Consigne:
Poursuivez le texte sur la géologie de la Terre du Milieu chez Tolkien à partir de sa dernière phrase.

Texte source:
Quand on pense à J .R. R. Tolkien, on imagine des batailles épiques, des quêtes héroïques et… des paysages incroyablement détaillés, comme Peter Jackson a pu les transcrire à l’écran dans les années 2000 en Nouvelle-Zélande.
En fait, les montagnes et volcans de la Terre du Milieu – autrement dit, sa géologie, au sens large – enrichissent la narration, ajoutant une profondeur et une crédibilité à l’univers de Tolkien. Préparez-vous pour un voyage géologique où même les volcans ont leur mot à dire !
La géologie, une science sérieuse pour Tolkien
D’une manière globale, la géologie joue un rôle crucial dans l’univers complexe de J.R.R. Tolkien, comme le soulignait le géologue américain Robert C. Reynolds dans « The Geomorphology of Middle Earth » en 1974.
Reynolds y a exploré en détail les formations géologiques de ce monde imaginaire, expliquant que ces paysages fantastiques résultaient d’une tectonique des plaques active, avec des chaînes de montagnes formées par des zones de collision brutales et des vallées par des zones de rift et de cisaillement.
Les avancées scientifiques dans ce domaine ont joué un rôle clé dans la façon dont Tolkien a façonné la Terre du Milieu. Plusieurs chercheurs et passionnés ont pu le souligner, tels que Karen Wynn Fonstad, Alex Lewis, Elizabeth Currie et Kristine Larsen. Ces derniers montrent que la compréhension scientifique et les théories géologiques de l’époque ont influencé Tolkien, qui révisait continuellement son univers légendaire en fonction des nouvelles découvertes contemporaines à son écriture.

(Quelques données)
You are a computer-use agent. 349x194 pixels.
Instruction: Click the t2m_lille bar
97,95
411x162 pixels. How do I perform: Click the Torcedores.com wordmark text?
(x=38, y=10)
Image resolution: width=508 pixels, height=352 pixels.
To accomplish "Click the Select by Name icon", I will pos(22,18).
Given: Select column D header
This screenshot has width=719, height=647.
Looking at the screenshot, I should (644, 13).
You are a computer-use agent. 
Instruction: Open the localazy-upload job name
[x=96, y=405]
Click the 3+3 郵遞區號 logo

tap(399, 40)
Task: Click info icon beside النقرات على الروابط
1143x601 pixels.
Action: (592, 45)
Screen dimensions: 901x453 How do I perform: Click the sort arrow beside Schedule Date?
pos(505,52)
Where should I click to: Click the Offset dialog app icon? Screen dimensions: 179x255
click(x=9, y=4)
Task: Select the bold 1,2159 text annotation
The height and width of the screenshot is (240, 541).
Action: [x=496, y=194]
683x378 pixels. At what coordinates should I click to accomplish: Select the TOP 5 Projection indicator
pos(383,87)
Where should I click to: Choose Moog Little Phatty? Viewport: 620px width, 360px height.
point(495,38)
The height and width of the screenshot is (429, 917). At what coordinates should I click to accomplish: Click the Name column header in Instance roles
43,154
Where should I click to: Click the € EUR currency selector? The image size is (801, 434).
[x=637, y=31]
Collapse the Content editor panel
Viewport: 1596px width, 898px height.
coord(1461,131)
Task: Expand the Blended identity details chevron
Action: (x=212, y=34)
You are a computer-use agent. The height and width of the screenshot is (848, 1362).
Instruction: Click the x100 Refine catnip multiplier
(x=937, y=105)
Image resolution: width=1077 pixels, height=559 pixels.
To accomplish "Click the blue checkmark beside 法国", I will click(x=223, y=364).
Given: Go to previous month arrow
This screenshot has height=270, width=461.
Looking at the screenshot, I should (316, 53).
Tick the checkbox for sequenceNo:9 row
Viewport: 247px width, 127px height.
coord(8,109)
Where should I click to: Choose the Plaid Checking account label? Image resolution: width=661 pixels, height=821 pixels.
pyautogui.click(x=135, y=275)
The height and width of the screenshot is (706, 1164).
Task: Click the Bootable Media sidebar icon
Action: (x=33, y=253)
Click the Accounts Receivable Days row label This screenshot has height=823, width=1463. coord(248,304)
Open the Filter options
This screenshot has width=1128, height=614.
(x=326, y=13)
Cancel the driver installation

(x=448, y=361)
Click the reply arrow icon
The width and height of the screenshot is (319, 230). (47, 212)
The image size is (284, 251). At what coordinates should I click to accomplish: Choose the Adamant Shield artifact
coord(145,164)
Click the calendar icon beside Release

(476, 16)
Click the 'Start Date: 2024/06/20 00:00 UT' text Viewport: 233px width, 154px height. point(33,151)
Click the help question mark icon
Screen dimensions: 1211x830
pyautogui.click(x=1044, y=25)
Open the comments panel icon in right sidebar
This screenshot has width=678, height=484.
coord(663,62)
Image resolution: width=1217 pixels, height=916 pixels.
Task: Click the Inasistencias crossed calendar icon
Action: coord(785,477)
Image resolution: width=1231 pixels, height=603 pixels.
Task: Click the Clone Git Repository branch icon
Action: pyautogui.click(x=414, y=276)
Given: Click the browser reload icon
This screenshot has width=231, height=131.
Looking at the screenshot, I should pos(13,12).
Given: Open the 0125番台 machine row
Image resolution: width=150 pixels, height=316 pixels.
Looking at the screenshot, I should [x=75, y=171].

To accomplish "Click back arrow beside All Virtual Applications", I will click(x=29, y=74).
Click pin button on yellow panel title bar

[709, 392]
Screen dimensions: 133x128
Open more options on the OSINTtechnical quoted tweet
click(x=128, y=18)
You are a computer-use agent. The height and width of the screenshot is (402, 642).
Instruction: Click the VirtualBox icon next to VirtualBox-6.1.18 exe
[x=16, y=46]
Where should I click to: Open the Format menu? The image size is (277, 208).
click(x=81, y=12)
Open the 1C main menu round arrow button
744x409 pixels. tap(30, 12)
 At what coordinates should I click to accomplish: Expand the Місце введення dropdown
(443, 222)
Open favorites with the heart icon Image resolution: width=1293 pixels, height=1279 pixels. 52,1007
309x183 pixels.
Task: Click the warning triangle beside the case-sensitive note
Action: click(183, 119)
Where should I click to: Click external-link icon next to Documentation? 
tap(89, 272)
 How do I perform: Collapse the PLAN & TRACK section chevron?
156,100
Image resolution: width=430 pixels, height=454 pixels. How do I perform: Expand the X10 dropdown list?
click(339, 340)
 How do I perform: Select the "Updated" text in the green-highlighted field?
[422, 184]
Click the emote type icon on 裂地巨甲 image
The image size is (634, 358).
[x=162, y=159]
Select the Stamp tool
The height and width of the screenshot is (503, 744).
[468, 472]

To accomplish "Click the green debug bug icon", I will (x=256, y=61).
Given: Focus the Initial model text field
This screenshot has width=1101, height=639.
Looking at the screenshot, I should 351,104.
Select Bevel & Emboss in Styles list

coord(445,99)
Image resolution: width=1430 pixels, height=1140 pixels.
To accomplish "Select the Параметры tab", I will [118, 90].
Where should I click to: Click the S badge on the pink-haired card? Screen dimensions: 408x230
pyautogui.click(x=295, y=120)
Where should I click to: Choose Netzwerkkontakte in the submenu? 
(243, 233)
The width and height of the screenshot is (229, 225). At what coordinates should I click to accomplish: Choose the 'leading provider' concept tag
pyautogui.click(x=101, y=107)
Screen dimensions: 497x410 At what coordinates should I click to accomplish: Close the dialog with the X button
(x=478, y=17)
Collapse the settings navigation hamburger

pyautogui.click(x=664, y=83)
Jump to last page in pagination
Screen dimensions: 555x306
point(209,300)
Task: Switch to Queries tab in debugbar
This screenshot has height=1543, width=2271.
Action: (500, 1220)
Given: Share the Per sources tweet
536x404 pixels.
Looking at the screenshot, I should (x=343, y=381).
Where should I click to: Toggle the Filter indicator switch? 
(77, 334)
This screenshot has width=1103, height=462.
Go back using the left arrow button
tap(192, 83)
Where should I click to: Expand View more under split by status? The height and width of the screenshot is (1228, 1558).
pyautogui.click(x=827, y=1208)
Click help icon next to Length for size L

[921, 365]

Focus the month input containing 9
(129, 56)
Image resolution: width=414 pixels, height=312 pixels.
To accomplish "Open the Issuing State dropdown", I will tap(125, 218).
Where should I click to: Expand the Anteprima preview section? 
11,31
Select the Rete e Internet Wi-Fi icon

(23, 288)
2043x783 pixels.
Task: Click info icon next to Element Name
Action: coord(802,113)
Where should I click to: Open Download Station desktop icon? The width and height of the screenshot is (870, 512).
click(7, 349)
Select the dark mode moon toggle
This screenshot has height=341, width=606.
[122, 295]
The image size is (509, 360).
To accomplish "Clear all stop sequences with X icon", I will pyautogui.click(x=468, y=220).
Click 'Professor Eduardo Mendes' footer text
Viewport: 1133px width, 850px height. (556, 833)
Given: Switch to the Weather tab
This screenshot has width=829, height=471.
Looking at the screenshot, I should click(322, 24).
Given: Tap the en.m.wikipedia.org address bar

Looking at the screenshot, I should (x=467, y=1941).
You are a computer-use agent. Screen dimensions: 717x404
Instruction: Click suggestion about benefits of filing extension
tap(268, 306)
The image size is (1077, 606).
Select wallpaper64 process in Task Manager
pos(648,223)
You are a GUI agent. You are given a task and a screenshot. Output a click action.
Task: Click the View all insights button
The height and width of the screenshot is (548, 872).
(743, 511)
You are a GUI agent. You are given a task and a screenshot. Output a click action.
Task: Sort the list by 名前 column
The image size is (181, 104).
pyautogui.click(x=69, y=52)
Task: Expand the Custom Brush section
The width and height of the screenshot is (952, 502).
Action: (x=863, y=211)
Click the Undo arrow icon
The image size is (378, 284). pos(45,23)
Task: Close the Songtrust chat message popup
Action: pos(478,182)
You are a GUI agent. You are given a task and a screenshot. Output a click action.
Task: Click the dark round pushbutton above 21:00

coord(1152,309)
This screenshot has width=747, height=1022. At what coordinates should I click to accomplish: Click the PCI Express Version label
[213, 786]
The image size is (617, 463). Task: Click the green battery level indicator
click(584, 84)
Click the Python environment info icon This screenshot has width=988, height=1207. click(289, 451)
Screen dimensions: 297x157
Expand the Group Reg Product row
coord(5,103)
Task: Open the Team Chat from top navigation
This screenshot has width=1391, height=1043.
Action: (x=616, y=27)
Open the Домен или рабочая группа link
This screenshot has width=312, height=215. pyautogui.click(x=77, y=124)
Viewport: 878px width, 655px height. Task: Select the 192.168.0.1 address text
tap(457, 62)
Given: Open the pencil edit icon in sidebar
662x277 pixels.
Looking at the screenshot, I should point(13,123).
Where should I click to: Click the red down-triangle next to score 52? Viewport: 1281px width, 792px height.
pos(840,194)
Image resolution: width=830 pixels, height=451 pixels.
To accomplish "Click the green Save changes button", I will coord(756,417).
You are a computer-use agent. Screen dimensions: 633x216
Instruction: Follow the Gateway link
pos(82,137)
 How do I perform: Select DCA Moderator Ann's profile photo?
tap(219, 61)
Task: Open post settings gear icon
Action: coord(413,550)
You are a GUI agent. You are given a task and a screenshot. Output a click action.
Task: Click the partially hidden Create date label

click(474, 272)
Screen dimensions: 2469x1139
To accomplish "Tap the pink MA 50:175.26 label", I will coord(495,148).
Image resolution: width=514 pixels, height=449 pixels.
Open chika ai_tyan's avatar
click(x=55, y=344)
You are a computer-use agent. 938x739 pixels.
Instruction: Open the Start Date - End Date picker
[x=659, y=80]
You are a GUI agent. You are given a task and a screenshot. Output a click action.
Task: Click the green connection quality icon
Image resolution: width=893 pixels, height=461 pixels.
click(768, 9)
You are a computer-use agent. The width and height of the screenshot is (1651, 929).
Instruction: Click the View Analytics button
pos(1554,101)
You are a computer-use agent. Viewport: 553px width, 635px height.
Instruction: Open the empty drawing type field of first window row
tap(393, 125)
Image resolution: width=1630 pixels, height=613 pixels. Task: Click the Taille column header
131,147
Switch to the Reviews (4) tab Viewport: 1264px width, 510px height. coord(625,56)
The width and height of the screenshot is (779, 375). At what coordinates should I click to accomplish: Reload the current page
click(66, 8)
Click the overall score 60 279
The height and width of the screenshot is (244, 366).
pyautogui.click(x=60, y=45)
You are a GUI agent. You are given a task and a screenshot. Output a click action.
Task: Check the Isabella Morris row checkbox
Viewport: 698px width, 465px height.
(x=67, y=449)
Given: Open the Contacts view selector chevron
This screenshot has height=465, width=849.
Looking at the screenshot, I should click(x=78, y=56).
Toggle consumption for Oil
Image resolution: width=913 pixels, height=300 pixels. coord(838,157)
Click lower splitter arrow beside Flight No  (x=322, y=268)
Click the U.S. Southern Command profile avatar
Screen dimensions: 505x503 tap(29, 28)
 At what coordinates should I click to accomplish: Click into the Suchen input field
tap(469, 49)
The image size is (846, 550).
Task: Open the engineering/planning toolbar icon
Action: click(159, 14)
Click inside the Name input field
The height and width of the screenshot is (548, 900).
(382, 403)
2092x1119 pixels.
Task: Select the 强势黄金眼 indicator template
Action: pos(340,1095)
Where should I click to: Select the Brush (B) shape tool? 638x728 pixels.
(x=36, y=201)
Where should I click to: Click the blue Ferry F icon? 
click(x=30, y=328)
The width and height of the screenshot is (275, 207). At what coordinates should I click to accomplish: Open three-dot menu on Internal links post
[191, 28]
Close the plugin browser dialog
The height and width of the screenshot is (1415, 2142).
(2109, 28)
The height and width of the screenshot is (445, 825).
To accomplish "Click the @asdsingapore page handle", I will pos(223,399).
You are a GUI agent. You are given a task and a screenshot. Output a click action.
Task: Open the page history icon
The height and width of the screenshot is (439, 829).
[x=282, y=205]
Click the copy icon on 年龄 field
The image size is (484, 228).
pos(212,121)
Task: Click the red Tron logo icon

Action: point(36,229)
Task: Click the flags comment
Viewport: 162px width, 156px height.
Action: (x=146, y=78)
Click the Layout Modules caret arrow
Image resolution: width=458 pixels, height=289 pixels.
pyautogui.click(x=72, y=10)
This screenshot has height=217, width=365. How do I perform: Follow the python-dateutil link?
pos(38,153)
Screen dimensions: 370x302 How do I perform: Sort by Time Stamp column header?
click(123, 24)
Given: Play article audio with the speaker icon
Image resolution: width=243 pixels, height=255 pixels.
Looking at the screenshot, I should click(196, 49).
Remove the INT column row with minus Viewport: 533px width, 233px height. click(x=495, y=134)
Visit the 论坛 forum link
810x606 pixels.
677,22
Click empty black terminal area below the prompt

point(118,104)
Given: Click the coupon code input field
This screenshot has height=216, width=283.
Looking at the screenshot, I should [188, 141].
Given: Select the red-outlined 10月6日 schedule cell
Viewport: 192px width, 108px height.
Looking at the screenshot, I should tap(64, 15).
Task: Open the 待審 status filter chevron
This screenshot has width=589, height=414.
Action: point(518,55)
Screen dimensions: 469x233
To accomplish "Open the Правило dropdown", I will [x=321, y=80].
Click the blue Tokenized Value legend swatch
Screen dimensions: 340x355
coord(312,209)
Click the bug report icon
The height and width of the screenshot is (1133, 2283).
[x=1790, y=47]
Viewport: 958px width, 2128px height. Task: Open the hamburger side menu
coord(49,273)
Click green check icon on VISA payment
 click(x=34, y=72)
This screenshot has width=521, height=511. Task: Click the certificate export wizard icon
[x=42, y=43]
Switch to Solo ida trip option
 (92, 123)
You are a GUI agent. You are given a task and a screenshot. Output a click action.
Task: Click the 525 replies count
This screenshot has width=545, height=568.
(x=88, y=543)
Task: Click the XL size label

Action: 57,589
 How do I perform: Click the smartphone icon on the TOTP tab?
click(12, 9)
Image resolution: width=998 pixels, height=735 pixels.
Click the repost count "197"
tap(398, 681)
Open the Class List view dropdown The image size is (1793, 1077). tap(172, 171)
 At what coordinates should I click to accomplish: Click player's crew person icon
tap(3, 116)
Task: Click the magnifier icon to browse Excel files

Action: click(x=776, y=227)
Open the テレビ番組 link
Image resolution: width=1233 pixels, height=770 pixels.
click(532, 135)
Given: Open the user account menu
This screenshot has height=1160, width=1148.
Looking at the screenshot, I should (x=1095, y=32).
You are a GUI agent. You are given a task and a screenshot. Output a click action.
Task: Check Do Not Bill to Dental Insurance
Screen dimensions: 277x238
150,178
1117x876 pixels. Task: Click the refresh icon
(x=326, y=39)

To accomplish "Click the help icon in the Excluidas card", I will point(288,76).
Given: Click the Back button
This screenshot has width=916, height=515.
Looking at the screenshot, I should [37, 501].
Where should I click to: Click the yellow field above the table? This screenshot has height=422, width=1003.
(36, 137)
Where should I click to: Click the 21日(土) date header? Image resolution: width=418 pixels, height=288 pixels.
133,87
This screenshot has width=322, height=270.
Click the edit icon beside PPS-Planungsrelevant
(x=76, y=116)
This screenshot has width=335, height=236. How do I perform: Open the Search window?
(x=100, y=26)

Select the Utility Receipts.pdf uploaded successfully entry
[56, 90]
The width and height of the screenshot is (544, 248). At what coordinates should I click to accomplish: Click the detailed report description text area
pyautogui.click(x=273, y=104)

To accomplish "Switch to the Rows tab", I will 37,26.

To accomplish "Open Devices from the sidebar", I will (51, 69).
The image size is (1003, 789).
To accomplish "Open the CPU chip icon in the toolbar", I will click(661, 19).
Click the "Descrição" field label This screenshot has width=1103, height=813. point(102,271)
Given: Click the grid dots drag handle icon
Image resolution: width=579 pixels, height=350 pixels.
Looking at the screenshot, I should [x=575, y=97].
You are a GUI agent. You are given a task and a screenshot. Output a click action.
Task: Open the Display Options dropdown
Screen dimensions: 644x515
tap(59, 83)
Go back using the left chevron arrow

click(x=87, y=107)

Résultat attendu:
La théorie de la dérive des continents par exemple, bien qu’elle ait mis la majeure partie de la carrière académique de Tolkien à s’établir, a profondément marqué son écriture. Les travaux de Robert C. Reynolds et de William Sarjeant ont expliqué en termes de tectonique des plaques moderne la topographie de la Terre du Milieu à la fin du Troisième âge.
Les Montagnes, gardiennes de l’Histoire
Les montagnes de la Terre du Milieu ne sont pas seulement des obstacles imposants à surmonter pour les héros tolkeniens. Elles racontent des histoires de batailles anciennes, abritent des trésors cachés et servent de refuges naturels pour diverses créatures.
Prenons les monts Brumeux (Hithaeglir en langage elfique) par exemple. Cette chaîne de montagnes fictive, large de 100 à 145 km et s’étendant du Nord au Sud sur environ 1 300 kilomètres, représentent une collision entre la plaque d’Eriador avec la Comté à l’ouest et la plaque du Rhovanion avec la cité de Dol Guldur, forteresse créée par Sauron au cours du Troisième Âge.
Pour l’inspiration visuelle, pensez aux Alpes (d’âge plutôt « récent » à l’échelle géologique, donc !) avec des reliefs escarpés, accidentés et composés de roches résistantes à l’érosion, telles que du granite ou des gneiss. Mais avec un quelque chose de plus mystique.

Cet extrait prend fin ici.